• [Records provided]:
╔══
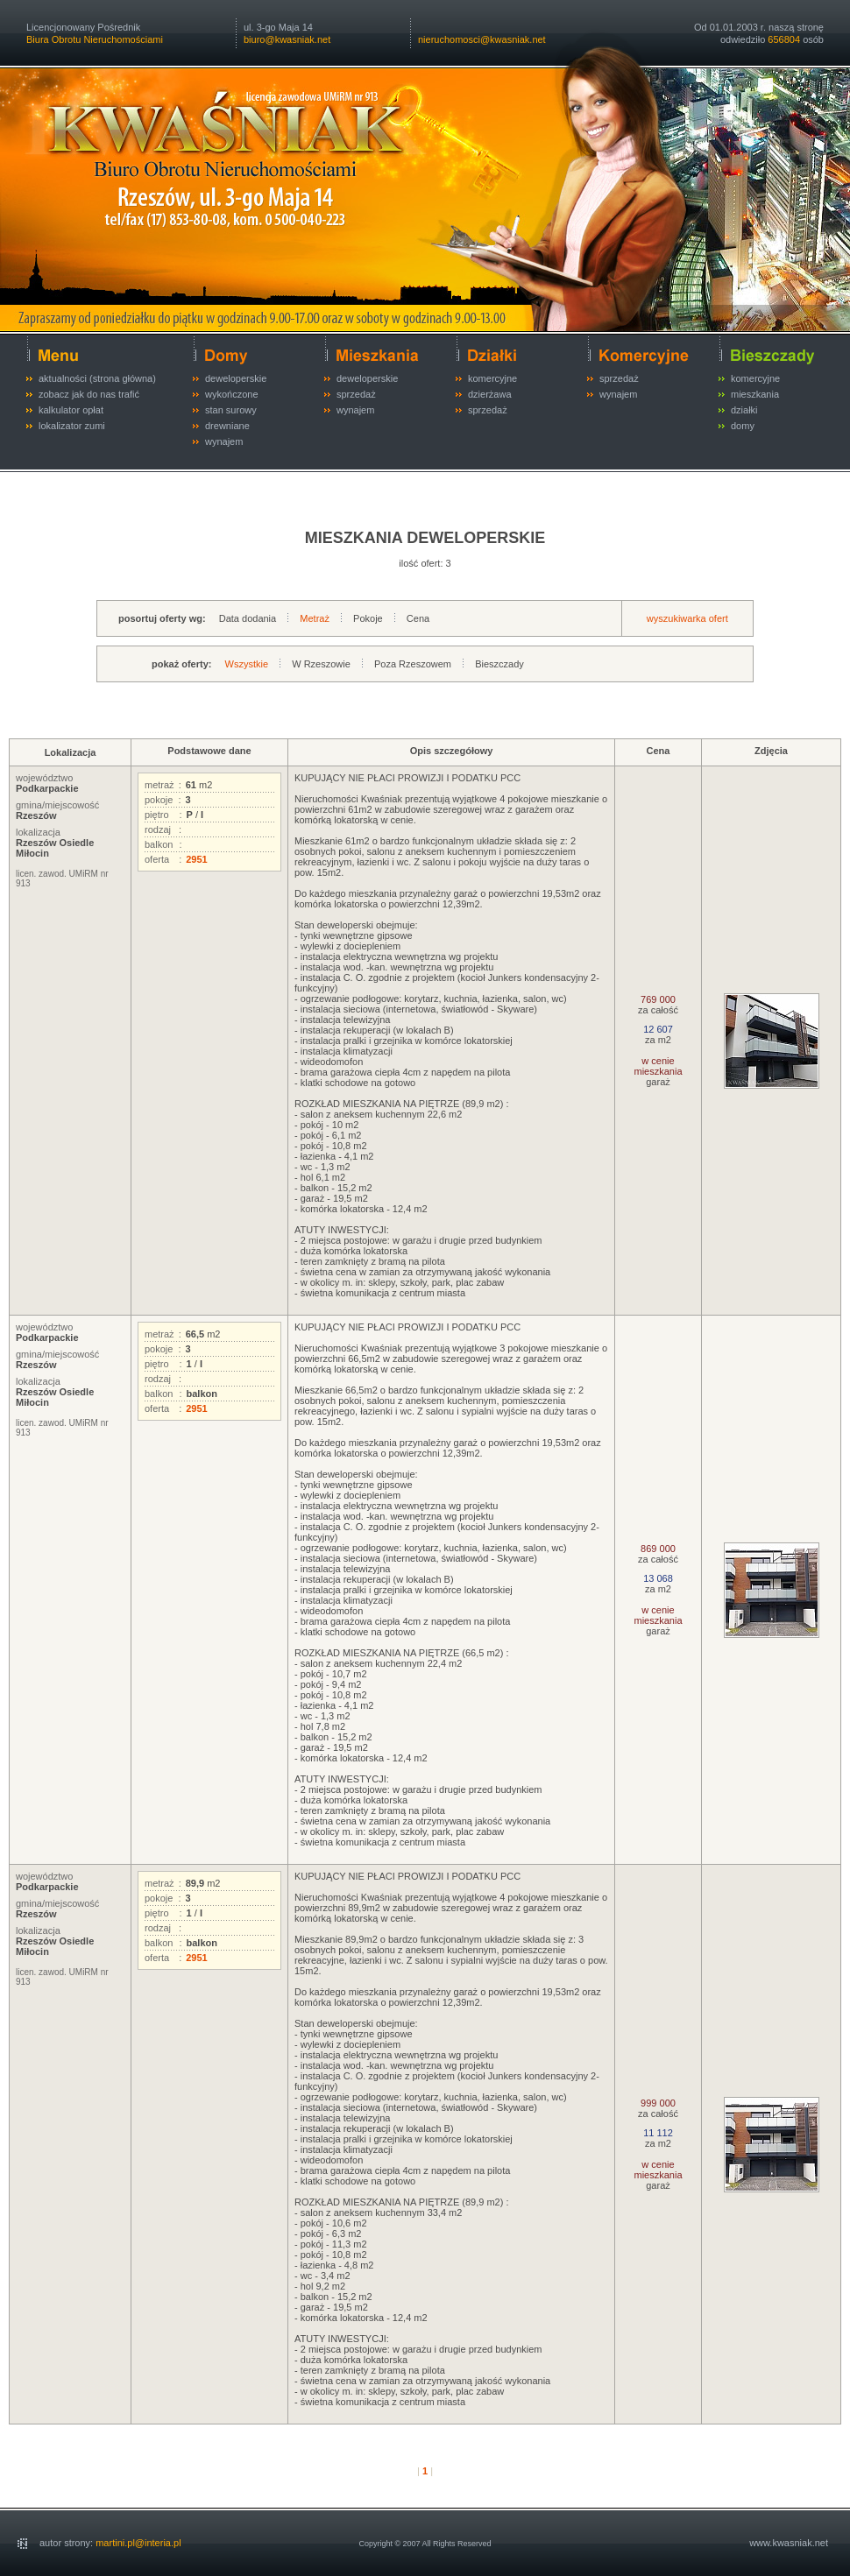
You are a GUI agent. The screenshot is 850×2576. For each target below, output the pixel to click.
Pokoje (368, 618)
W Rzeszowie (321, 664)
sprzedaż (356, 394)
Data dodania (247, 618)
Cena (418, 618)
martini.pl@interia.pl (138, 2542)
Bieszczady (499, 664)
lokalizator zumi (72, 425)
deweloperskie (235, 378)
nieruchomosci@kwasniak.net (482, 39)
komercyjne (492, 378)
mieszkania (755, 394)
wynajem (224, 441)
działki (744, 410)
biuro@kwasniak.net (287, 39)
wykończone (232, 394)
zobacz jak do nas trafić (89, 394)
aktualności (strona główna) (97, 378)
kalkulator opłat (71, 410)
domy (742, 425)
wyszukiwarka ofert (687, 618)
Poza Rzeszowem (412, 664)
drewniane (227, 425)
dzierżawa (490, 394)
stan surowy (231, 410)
╚══
• [Task]: Write out every item above again word for word, but leave out the pictures.

• [Written solution]:
You are a GUI agent. The screenshot is 850×2576. For each target below, output the pixel to click.
Pokoje (368, 618)
W Rzeszowie (321, 664)
sprzedaż (356, 394)
Data dodania (247, 618)
Cena (418, 618)
martini.pl@interia.pl (138, 2542)
Bieszczady (499, 664)
lokalizator zumi (72, 425)
deweloperskie (235, 378)
nieruchomosci@kwasniak.net (482, 39)
komercyjne (492, 378)
mieszkania (755, 394)
wynajem (224, 441)
działki (744, 410)
biuro@kwasniak.net (287, 39)
wykończone (232, 394)
zobacz jak do nas trafić (89, 394)
aktualności (strona główna) (97, 378)
kalkulator opłat (71, 410)
domy (742, 425)
wyszukiwarka ofert (687, 618)
Poza Rzeszowem (412, 664)
drewniane (227, 425)
dzierżawa (490, 394)
stan surowy (231, 410)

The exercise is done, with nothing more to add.